What the task requires -
All of the records below need to be returned exactly.

Data extracts -
== == ==

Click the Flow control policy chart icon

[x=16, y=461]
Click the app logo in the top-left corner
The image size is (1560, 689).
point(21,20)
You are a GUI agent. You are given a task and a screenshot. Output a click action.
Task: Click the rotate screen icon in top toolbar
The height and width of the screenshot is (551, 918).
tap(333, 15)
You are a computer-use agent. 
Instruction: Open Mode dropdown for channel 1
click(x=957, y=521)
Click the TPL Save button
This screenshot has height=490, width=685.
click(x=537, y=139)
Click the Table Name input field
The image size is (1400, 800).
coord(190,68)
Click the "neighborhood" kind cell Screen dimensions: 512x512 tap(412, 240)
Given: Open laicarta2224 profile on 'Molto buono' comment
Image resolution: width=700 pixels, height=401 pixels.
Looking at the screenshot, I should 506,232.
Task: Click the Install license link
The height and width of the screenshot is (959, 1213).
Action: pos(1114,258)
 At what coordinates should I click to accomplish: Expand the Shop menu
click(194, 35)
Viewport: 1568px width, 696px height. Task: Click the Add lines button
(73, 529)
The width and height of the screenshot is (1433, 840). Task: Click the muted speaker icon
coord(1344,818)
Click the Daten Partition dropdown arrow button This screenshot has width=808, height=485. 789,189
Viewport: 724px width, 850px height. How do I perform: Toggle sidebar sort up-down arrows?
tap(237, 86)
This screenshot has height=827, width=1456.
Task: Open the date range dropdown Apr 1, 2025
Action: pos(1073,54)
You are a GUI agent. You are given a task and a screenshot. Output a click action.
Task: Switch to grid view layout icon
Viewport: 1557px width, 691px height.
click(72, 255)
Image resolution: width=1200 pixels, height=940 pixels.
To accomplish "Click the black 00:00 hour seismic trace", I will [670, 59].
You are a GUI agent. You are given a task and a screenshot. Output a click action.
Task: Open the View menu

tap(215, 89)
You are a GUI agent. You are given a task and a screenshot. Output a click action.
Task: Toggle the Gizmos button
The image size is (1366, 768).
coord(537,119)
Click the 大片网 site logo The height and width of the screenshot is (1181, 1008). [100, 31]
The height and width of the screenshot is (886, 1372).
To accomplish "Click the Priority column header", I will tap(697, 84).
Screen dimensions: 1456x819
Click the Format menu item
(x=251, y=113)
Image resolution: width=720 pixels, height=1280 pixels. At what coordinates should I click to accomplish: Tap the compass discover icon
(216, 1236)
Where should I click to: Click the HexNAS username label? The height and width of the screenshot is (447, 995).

== == ==

Exercise response -
Click the Flow control policy chart icon

[x=16, y=461]
Click the app logo in the top-left corner
The image size is (1560, 689).
point(21,20)
You are a GUI agent. You are given a task and a screenshot. Output a click action.
Task: Click the rotate screen icon in top toolbar
The height and width of the screenshot is (551, 918).
tap(333, 15)
You are a computer-use agent. 
Instruction: Open Mode dropdown for channel 1
click(x=957, y=521)
Click the TPL Save button
This screenshot has height=490, width=685.
click(x=537, y=139)
Click the Table Name input field
The image size is (1400, 800).
coord(190,68)
Click the "neighborhood" kind cell Screen dimensions: 512x512 tap(412, 240)
Given: Open laicarta2224 profile on 'Molto buono' comment
Image resolution: width=700 pixels, height=401 pixels.
Looking at the screenshot, I should 506,232.
Task: Click the Install license link
The height and width of the screenshot is (959, 1213).
Action: pos(1114,258)
 At what coordinates should I click to accomplish: Expand the Shop menu
click(194, 35)
Viewport: 1568px width, 696px height. Task: Click the Add lines button
(73, 529)
The width and height of the screenshot is (1433, 840). Task: Click the muted speaker icon
coord(1344,818)
Click the Daten Partition dropdown arrow button This screenshot has width=808, height=485. 789,189
Viewport: 724px width, 850px height. How do I perform: Toggle sidebar sort up-down arrows?
tap(237, 86)
This screenshot has height=827, width=1456.
Task: Open the date range dropdown Apr 1, 2025
Action: pos(1073,54)
You are a GUI agent. You are given a task and a screenshot. Output a click action.
Task: Switch to grid view layout icon
Viewport: 1557px width, 691px height.
click(72, 255)
Image resolution: width=1200 pixels, height=940 pixels.
To accomplish "Click the black 00:00 hour seismic trace", I will [670, 59].
You are a GUI agent. You are given a task and a screenshot. Output a click action.
Task: Open the View menu

tap(215, 89)
You are a GUI agent. You are given a task and a screenshot. Output a click action.
Task: Toggle the Gizmos button
The image size is (1366, 768).
coord(537,119)
Click the 大片网 site logo The height and width of the screenshot is (1181, 1008). [100, 31]
The height and width of the screenshot is (886, 1372).
To accomplish "Click the Priority column header", I will tap(697, 84).
Screen dimensions: 1456x819
Click the Format menu item
(x=251, y=113)
Image resolution: width=720 pixels, height=1280 pixels. At what coordinates should I click to accomplish: Tap the compass discover icon
(216, 1236)
Where should I click to: Click the HexNAS username label? The height and width of the screenshot is (447, 995).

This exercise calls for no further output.